Your goal - Print, in exact form, the lines below from the one containing "Netiquette – Verhaltensregeln (351, 2412)" through the one containing "Name (186, 1611)", and omit all others.
Segment Start: Information given
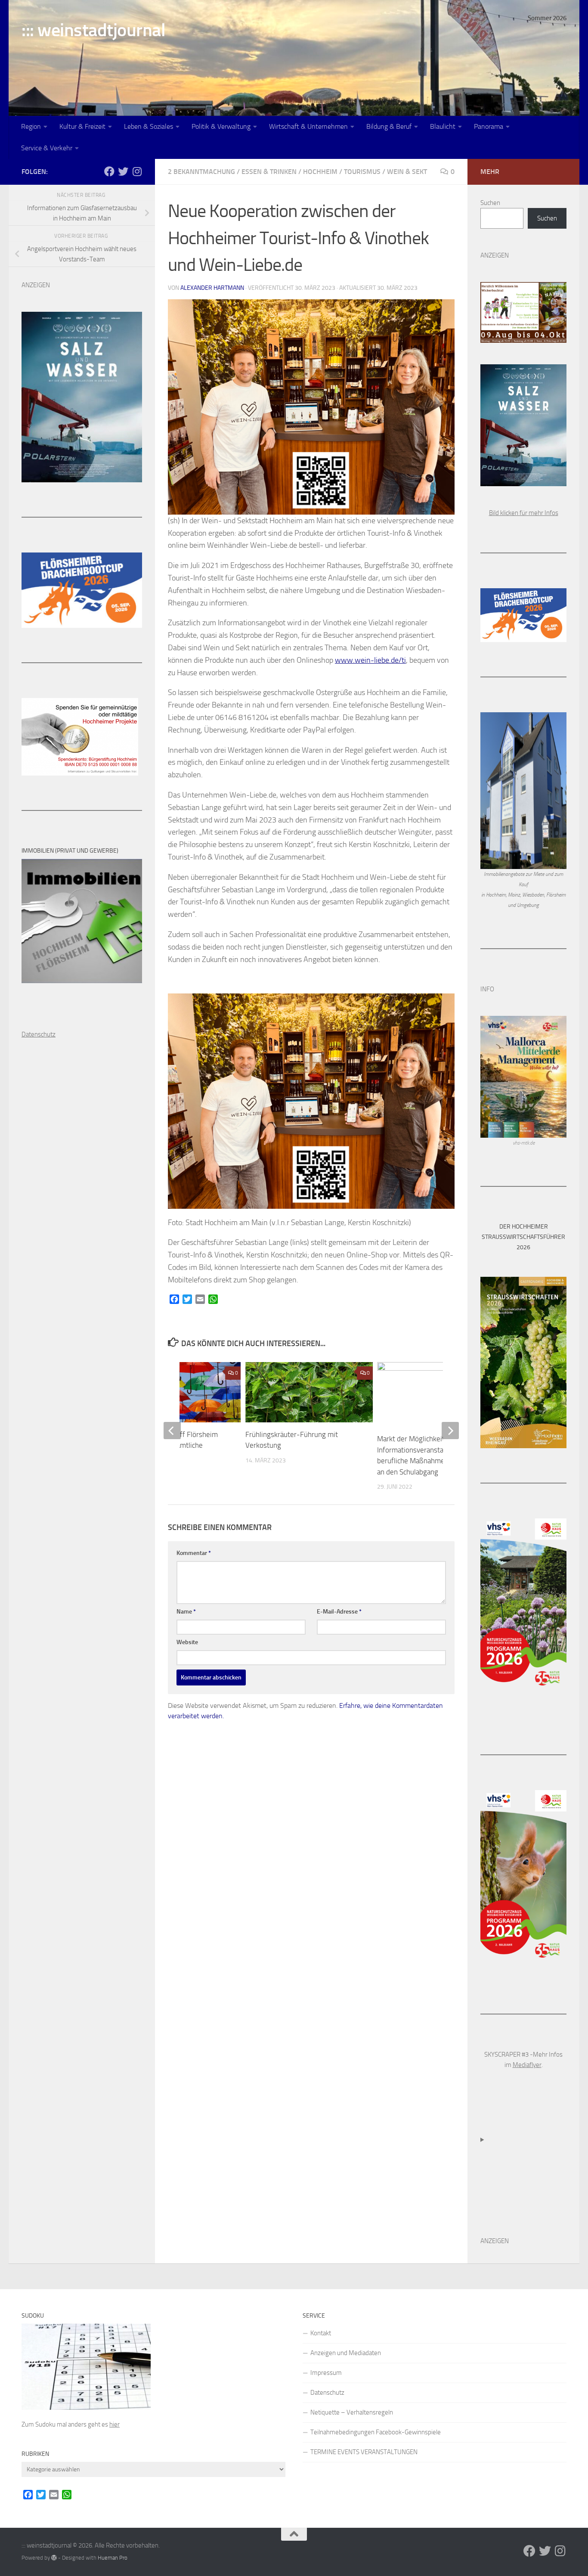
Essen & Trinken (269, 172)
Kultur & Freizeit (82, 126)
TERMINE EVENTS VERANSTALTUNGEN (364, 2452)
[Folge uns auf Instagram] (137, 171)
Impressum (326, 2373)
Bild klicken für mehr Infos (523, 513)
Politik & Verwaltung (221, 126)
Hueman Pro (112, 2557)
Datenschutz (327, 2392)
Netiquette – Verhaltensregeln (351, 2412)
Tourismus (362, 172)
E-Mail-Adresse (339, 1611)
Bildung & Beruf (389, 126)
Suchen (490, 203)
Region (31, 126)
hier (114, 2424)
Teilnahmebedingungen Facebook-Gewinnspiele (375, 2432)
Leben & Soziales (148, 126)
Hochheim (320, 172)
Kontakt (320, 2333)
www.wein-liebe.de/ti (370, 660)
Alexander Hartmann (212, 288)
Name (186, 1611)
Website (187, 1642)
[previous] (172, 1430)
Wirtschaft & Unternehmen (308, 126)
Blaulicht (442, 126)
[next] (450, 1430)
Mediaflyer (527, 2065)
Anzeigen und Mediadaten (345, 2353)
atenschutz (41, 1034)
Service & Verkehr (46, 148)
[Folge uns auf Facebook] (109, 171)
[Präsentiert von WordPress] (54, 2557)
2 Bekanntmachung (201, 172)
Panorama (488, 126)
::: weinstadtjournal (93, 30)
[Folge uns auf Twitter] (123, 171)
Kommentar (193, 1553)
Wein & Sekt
Segment End: Information given
Answer to the exercise -
Netiquette – Verhaltensregeln (351, 2412)
Tourismus (362, 172)
E-Mail-Adresse (339, 1611)
Bildung & Beruf (389, 126)
Suchen (490, 203)
Region (31, 126)
hier (114, 2424)
Teilnahmebedingungen Facebook-Gewinnspiele (375, 2432)
Leben & Soziales (148, 126)
Hochheim (320, 172)
Kontakt (320, 2333)
www.wein-liebe.de/ti (370, 660)
Alexander Hartmann (212, 288)
Name (186, 1611)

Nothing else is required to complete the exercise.